Background: The aqueous extract of the Allophylus cominia (L) Sw (Sapindaceae) leaves has shown anti-diabetic, anti-obesity and anti-inflammatory properties. In the Caribbean region, it is typically used for the treatment of type-2 diabetes.
Methods: Considering the herb-drug interaction, the aim of this study was to evaluate the potential effects of the A. cominia extract on the cytochrome P450 (CYP) (rat hepatocyte model) and P-glycoprotein (P-gp) (4T1 cell line) systems.

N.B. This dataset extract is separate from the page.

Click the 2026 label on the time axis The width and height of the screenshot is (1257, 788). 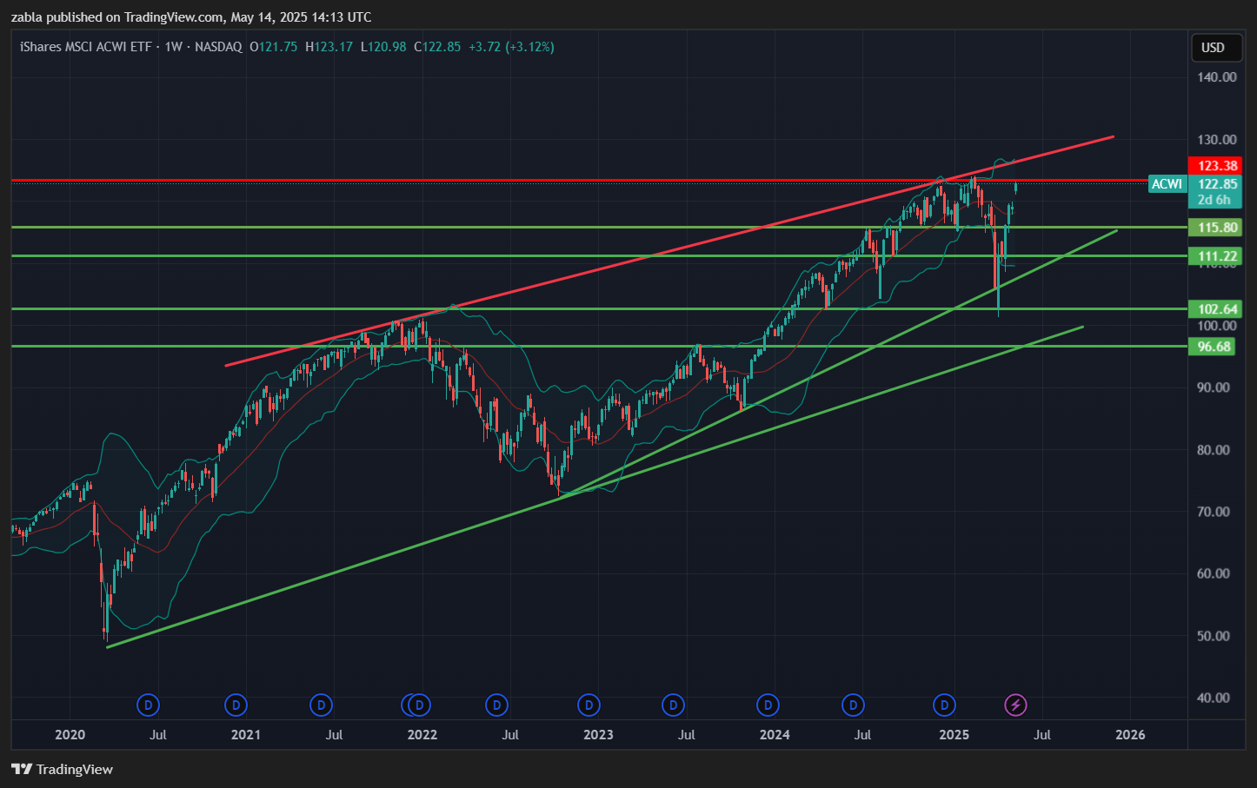point(1130,735)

Results: The extract did not decrease the cell viability after being assayed by the MTT test at up to 1500 μg/mL for 72 h. The exposure of the cultured rat hepatocytes to the product (up to 250 μg/mL) for 48 h increased the activities of CYP-1A2, 2C9, and 2E1 by 1.46-, 1.60-, and 1.51-fold, respectively, compared with the controls. The activities of CYP-2B6, 2D6, and 3A4 were not significantly altered, whereas the activity of P-gp decreased by 2- and 4-fold. In addition, the extracts at 100 and 200 μg/mL significantly increased doxorubicin cytotoxicity in these cells 24 h after treatment.
Conclusions: The findings indicate that the A. cominia extract modulates the CYP and P-gp systems increasing sensitivity to doxorubicin. Further studies are necessary to evaluate the potential herb-drug interaction or chemosensitive properties.
Keywords: Allophylus cominia; P-glycoprotein; cytochrome P450; drug-transporters; metabolising systems.